# Feeding Swarms 1:1?



## betrbekepn (Aug 7, 2006)

My plan for 07 is to populate my apiary with local feral swarms. What's your guys opinion on feeding a captured swarm 1:1 sugar syrup to get them started? I'd rather not feed them so I don't have to buy feeders\feed.


----------



## Michael Bush (Aug 2, 2002)

>What's your guys opinion on feeding a captured swarm 1:1 sugar syrup to get them started? 

The swarm obviously wasn't planning to be fed, but it will give them a much more reliable start.


----------



## BULLSEYE BILL (Oct 2, 2002)

*Jump start*

If you want them to really kick in, not only give them syrup, but add a little pollen patty and a frame of brood from one of your other hives every week for about a month. If they don't use the patty or the syrup, remove it, but keep adding frames of brood. If you do this you might even get some surplus honey from them this year.

Most of the queens you get with swarms are not desirable queens. They are the old queens and queens being replaced. The exception is the small afterswarm, it is usually a new queen.

When you get a monster swarm consider pinching the queen after she starts laying and let them raise a fresh one.
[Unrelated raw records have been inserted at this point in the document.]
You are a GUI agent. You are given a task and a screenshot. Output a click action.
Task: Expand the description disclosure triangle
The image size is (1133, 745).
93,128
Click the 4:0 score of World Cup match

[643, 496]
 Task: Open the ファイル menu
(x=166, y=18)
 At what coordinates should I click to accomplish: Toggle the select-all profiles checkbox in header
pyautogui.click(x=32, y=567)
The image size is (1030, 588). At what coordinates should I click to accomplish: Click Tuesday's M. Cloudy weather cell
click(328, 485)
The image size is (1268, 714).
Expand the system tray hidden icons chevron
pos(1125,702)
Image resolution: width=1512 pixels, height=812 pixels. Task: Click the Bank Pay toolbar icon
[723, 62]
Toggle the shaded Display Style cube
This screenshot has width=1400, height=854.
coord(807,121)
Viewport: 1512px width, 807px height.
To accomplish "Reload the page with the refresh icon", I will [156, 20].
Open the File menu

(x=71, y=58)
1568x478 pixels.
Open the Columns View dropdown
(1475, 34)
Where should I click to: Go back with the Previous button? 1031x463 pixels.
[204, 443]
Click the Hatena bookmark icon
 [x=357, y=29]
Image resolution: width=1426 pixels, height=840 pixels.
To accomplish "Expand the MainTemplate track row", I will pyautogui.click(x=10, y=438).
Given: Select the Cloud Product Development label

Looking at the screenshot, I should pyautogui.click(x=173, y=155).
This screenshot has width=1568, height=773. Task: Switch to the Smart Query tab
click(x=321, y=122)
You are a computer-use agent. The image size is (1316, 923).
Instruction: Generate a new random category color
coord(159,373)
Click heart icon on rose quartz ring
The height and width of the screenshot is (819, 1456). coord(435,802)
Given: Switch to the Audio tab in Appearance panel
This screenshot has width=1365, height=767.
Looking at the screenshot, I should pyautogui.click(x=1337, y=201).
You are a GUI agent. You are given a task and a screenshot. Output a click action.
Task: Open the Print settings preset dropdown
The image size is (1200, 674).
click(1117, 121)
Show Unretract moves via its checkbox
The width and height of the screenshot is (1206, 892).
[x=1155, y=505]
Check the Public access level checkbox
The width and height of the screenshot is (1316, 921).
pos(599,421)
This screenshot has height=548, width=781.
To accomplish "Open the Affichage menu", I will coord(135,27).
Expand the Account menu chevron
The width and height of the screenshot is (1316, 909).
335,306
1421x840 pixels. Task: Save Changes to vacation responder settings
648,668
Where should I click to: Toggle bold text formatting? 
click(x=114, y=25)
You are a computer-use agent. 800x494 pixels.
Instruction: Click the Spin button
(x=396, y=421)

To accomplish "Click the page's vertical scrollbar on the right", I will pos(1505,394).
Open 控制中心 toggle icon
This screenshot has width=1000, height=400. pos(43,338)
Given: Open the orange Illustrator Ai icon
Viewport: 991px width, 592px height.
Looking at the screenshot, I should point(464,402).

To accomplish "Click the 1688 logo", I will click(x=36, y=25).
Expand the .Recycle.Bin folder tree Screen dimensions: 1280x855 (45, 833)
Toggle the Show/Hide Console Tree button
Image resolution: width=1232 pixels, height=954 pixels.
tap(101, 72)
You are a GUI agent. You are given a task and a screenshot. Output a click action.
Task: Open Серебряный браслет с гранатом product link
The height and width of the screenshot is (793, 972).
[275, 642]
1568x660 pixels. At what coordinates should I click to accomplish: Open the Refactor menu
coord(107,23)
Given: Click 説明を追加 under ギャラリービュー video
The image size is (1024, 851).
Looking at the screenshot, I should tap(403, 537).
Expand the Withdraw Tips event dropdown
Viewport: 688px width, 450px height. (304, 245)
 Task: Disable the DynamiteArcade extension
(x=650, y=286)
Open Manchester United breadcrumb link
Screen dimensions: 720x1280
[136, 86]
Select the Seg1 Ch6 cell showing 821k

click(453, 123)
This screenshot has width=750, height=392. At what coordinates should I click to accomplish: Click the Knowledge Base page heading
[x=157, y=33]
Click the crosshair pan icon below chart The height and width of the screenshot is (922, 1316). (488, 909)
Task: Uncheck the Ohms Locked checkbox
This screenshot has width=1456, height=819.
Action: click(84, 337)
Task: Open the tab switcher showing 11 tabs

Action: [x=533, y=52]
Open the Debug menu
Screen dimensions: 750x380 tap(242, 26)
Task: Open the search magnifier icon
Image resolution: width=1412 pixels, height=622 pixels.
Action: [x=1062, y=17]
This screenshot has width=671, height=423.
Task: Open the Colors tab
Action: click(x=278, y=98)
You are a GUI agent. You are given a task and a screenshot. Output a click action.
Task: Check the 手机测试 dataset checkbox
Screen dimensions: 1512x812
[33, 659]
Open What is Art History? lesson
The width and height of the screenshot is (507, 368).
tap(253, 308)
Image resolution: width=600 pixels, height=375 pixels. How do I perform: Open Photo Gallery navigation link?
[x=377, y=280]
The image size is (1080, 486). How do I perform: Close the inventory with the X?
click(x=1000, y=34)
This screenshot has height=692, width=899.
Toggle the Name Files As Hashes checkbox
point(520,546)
If you keep adding brood frames as mentioned above, you will not set them back very much.


----------



## betrbekepn (Aug 7, 2006)

Thanks MB\BB!


----------



## Jeffzhear (Dec 2, 2006)

Just out of curiosity; Is a 1 to 1 ratio of sugar to water by weight, close to a 1 to 1 ratio by volume? I had always mixed it by volume, but maybe I was mixing it wrong?


----------



## Michael Bush (Aug 2, 2002)

>Just out of curiosity; Is a 1 to 1 ratio of sugar to water by weight, close to a 1 to 1 ratio by volume? I had always mixed it by volume, but maybe I was mixing it wrong?

Since a pint of water weighs a pound and a pint of sugar weighs a pound, you can do it anyway you like.

Just take a wuffle of sugar and a wuffle of water and mix them and you'll have 1:1 syrup. It doesn't matter WHAT a wuffle is.


----------



## Jeffzhear (Dec 2, 2006)

Michael, ty....so I will continue as I have been.


----------